Las historias sobre los ataques son impactantes. Tesa, una habitante de 60 años, cuenta que, por causa de las amenazas, muchos cristianos comenzaron a dormir en sus tiendas para garantizar la seguridad de su sustento. “Los extremistas incendiaron las tiendas aun con las personas dentro”, dice la cristiana.
Dennis, un agricultor de 31 años, relata que él y su familia decidieron dormir en la iglesia la noche en que ocurrieron los ataques. Tenían miedo porque un ataque reciente en la región había matado a cinco personas.
“Cuando amaneció, fuimos al lugar atacado por los extremistas y vimos a muchas personas muertas. Algunas fueron quemadas dentro de sus tiendas, otras afuera. Mi abuelo fue asesinado en la puerta de su propia tienda intentando escapar. Los militantes le dispararon y lo descuartizaron”, cuenta Dennis.
Dennis, Tesa y miles de personas huyeron con miedo. Virtue (pseudónimo), una colaboradora de campo de Puertas Abiertas, visitó a las familias desplazadas poco tiempo después del ataque. Ella oró con ellas y preguntó cómo podía ayudarlas.
“Cuando llegamos allí, la situación era terrible porque las personas estaban hambrientas. Cualquiera con quien hablaras diría que la comida era la mayor necesidad”, explica Virtue.

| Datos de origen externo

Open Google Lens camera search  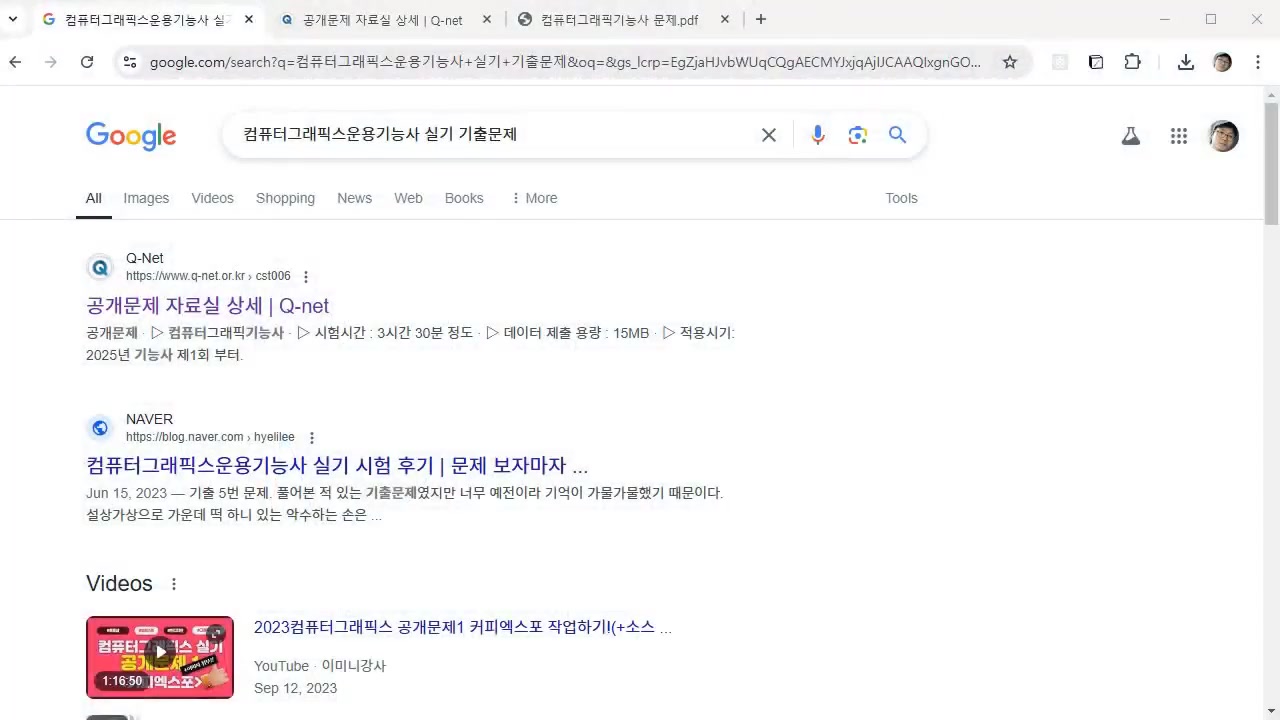tap(857, 134)
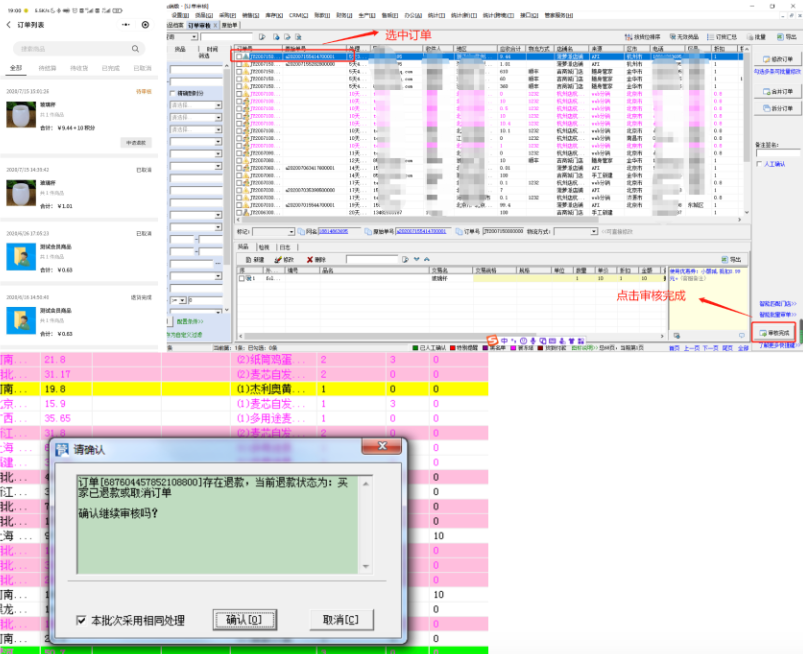
Task: Tap the search magnifier icon in mobile app
Action: 135,48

Después de la visita de Virtue, Puertas Abiertas comenzó a movilizarse para llevar ayuda de emergencia a las familias más afectadas. Hasta ahora, 300 familias recibieron canastas con 80 kg de maíz, 25 kg de arroz y 25 kg de frijol.
“Ahora tengo qué comer”
La familia de Dennis fue una de las que recibió una canasta. “Gracias por los alimentos que nos enviaron. Será de mucha ayuda para nosotros y para las familias con quienes vamos a compartir”, dice él. “Antes no tenía nada, pero ahora tengo qué comer”, comenta Tesa, quien también fue ayudada.
Virtue explica que este trabajo es fundamental porque, incluso en situaciones como estas, la corrupción impide que la ayuda humanitaria llegue a las víctimas.
Un conductor de tuk-tuk (triciclo usado en el transporte público) le dijo a Virtue que su tía estaba desplazada en un campo de refugiados y no logró recibir ayuda porque los recursos fueron desviados antes de llegar a ella. “Estoy muy feliz de que ustedes estén distribuyendo los alimentos directamente a las familias. Ese es el mejor modo de hacer este tipo de trabajo”, dijo el conductor.
Apenas el primer paso
A pesar de la importancia de esta distribución inicial de alimentos, todavía queda mucho por hacer. Las familias están separadas y los niños no tienen acceso a la educación. Virtue comparte que el trauma que estas personas vivieron es tan grande que, aun después de recibir las canastas de comida, no podían demostrar alegría.
“Ellos necesitan apoyo psicológico y cuidados postraumáticos. Todos estaban aliviados por recibir alimentos, pero al mismo tiempo, nadie podía sonreír”, cuenta Virtue. Incluso quienes no tienen cicatrices físicas fueron afectados por la violencia, ya sea por perder seres queridos y sus casas o por ver destruidas por completo sus fuentes de sustento.
Los cristianos desplazados necesitan urgentemente tus oraciones. “Hermanos, por favor, oren para que tengamos paz, podamos regresar a nuestras casas y continuar trabajando”, pide Tesa.